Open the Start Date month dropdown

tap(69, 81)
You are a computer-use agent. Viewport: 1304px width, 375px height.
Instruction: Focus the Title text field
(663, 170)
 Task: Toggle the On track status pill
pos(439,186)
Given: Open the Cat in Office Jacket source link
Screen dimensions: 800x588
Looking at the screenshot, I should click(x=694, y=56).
----------------------------------------
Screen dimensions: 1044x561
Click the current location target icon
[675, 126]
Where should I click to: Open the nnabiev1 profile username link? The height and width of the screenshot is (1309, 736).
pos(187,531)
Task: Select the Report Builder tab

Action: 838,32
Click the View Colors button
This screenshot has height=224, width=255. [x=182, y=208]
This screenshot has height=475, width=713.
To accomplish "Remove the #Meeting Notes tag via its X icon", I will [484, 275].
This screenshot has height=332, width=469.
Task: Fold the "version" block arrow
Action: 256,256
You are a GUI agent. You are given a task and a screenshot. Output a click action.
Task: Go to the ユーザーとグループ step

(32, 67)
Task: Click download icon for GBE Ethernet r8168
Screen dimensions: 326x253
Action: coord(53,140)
----------------------------------------
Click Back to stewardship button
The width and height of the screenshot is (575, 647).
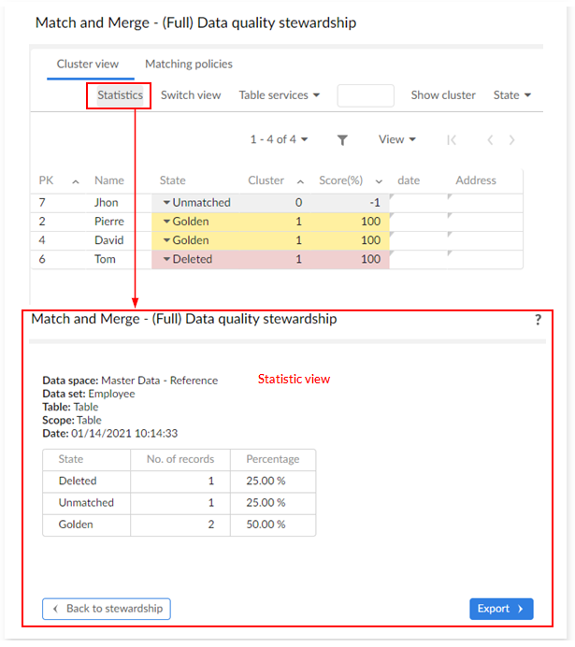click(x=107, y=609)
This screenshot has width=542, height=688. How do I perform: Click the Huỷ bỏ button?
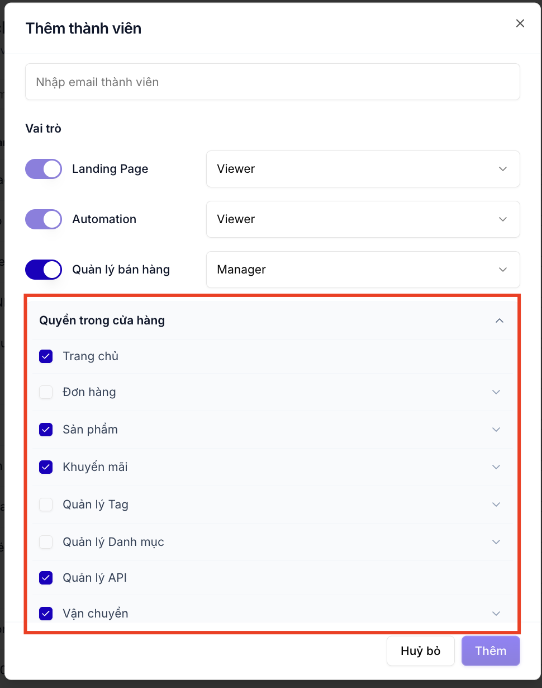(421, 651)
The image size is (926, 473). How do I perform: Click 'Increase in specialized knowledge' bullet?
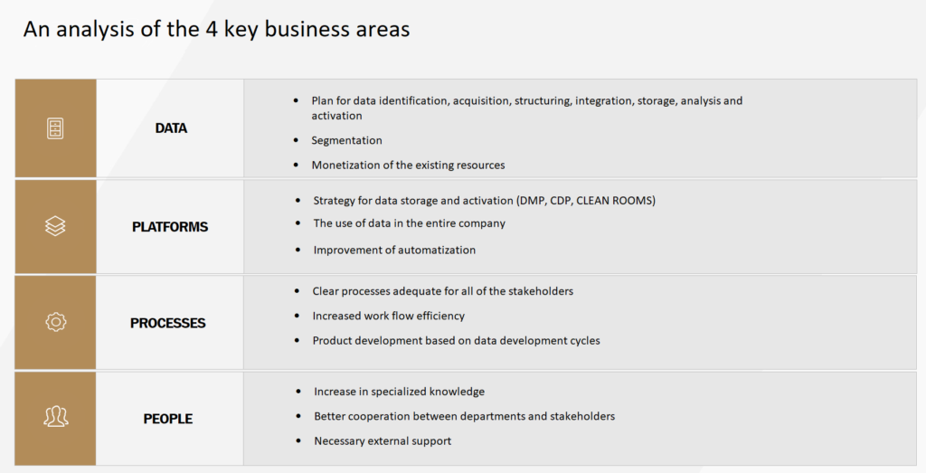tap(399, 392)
----------------------------------------
▶ _YOUR TASK_: What this exercise asks for is every line of the data above with the word "agent".

▶ _EXERCISE SOLUTION_:
You are a computer-use agent. Viewport: 1304px width, 375px height.
You are a GUI agent. You are given a task and a screenshot. Output a click action.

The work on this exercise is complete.